- **Extrait fourni**
L'Europe connaît la valeur du multilatéralisme parce que la construction communautaire s'est précisément élevée sur un socle multilatéral. Cela explique notre attachement à cette démarche, les réserves que suscite toute tentation de retour au bilatéralisme.
C'est pourquoi nous attribuons une importance extrême au succès des négociations de l'Uruguay Round.
Ce succès repose sur trois conditions :
- tout d'abord, le renforcement du système multilatéral, c'est-à-dire le respect par tous des mêmes règles. Ce n'est pas en tentant d'imposer sa propre loi aux autres que l'on développe la confiance indispensable aux échanges ;
- Deuxièmement, la recherche d'un équilibre entre les différents thèmes de la négociation afin que les concessions s'équilibrent et que l'on aboutisse à un accord acceptable pour tous ;
- Troisième condition, l'intégration des pays en développement dans le système multilatéral des échanges.
Dans cette négociation, l'agriculture constitue un thème spécifique. L'ancien Ministre de l'Agriculture qui vous parle est personnellement soucieux de la bonne gestion des échanges agricoles mondiaux.
Oui, il est de notre intérêt commun de mettre fin à une situation dans laquelle les surplus sont parfois écoulés sur les marchés mondiaux à des prix inférieurs à leurs coûts de production.
Oui, je crois raisonnable une réduction progressive, équilibrée et concertée des soutiens à l'agriculture.
Oui, je suis disposé à conclure un accord imposant le même type de contraintes aux différentes politiques agricoles, qu'elles soient fondées sur des aides internes ou sur des mesures aux frontières.
Mais cela ne veut pas dire qu'il faut abandonner toute intervention publique.

- **Travail à faire**
A. Recopiez le passage du discours sur l'Uruguay Round en commençant par « Oui, il est » et en allant jusqu'à « mesures aux frontières. », avec « subventions » à la place de « soutiens ».
B. Pour chacune de ces affirmations, dites si le discours sur l'Uruguay Round la confirme, en répondant par oui ou par non et en citant les mots décisifs du texte : (i) le succès des négociations dépend de trois conditions ; (ii) la personne qui parle souhaite supprimer toute intervention publique dans l'agriculture ; (iii) la personne qui parle a déjà occupé le poste de ministre de l'Agriculture.
Les données n'interviennent en rien dans ce travail.

- **Contenu des données**
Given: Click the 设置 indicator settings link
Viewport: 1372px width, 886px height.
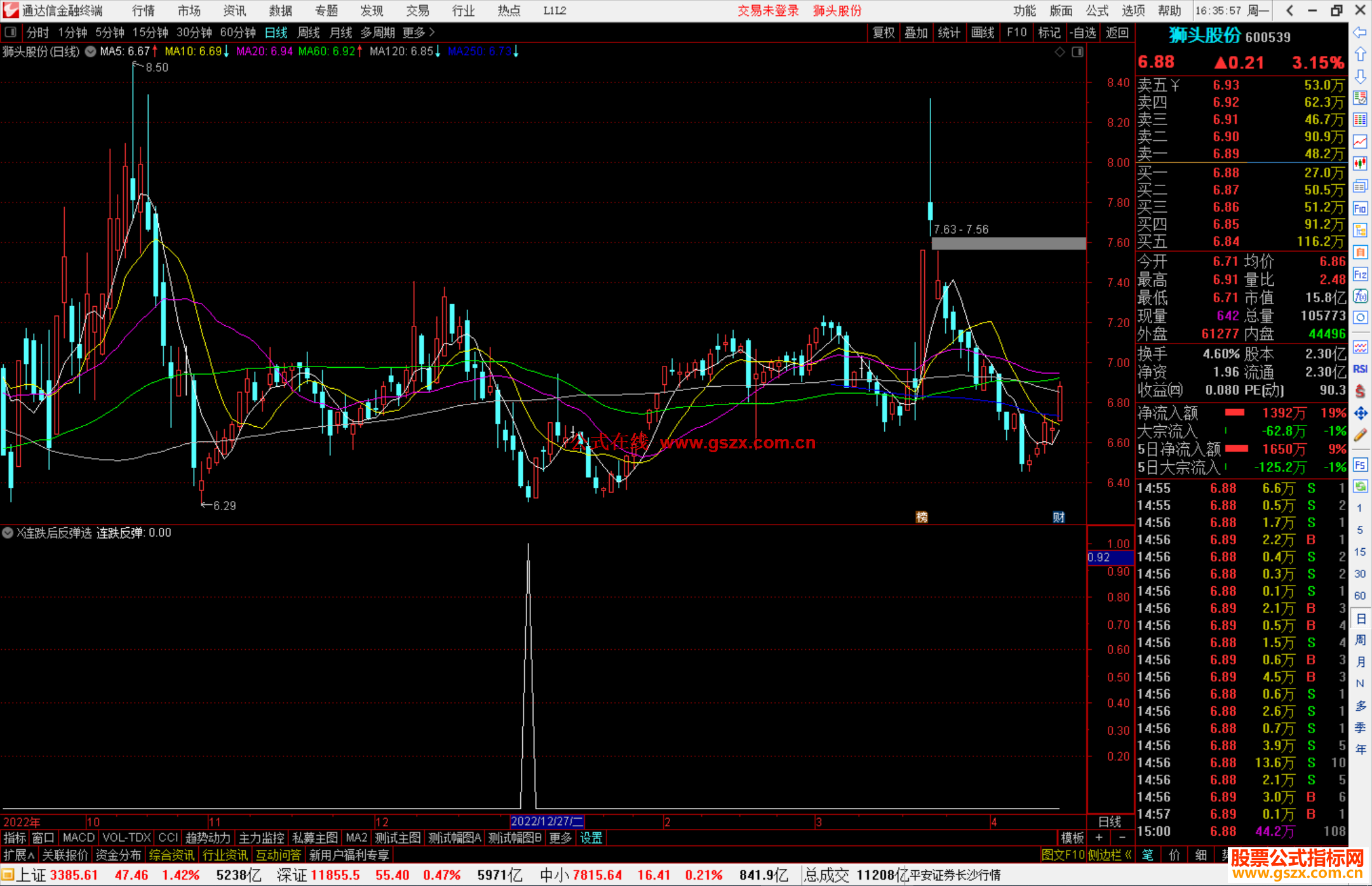Looking at the screenshot, I should point(591,838).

- **Résultats obtenus**
A.
Oui, il est de notre intérêt commun de mettre fin à une situation dans laquelle les surplus sont parfois écoulés sur les marchés mondiaux à des prix inférieurs à leurs coûts de production.
Oui, je crois raisonnable une réduction progressive, équilibrée et concertée des subventions à l'agriculture.
Oui, je suis disposé à conclure un accord imposant le même type de contraintes aux différentes politiques agricoles, qu'elles soient fondées sur des aides internes ou sur des mesures aux frontières.

B.
(i) Oui : « Ce succès repose sur trois conditions ».
(ii) Non : « Mais cela ne veut pas dire qu'il faut abandonner toute intervention publique. »
(iii) Oui : « L'ancien Ministre de l'Agriculture qui vous parle ».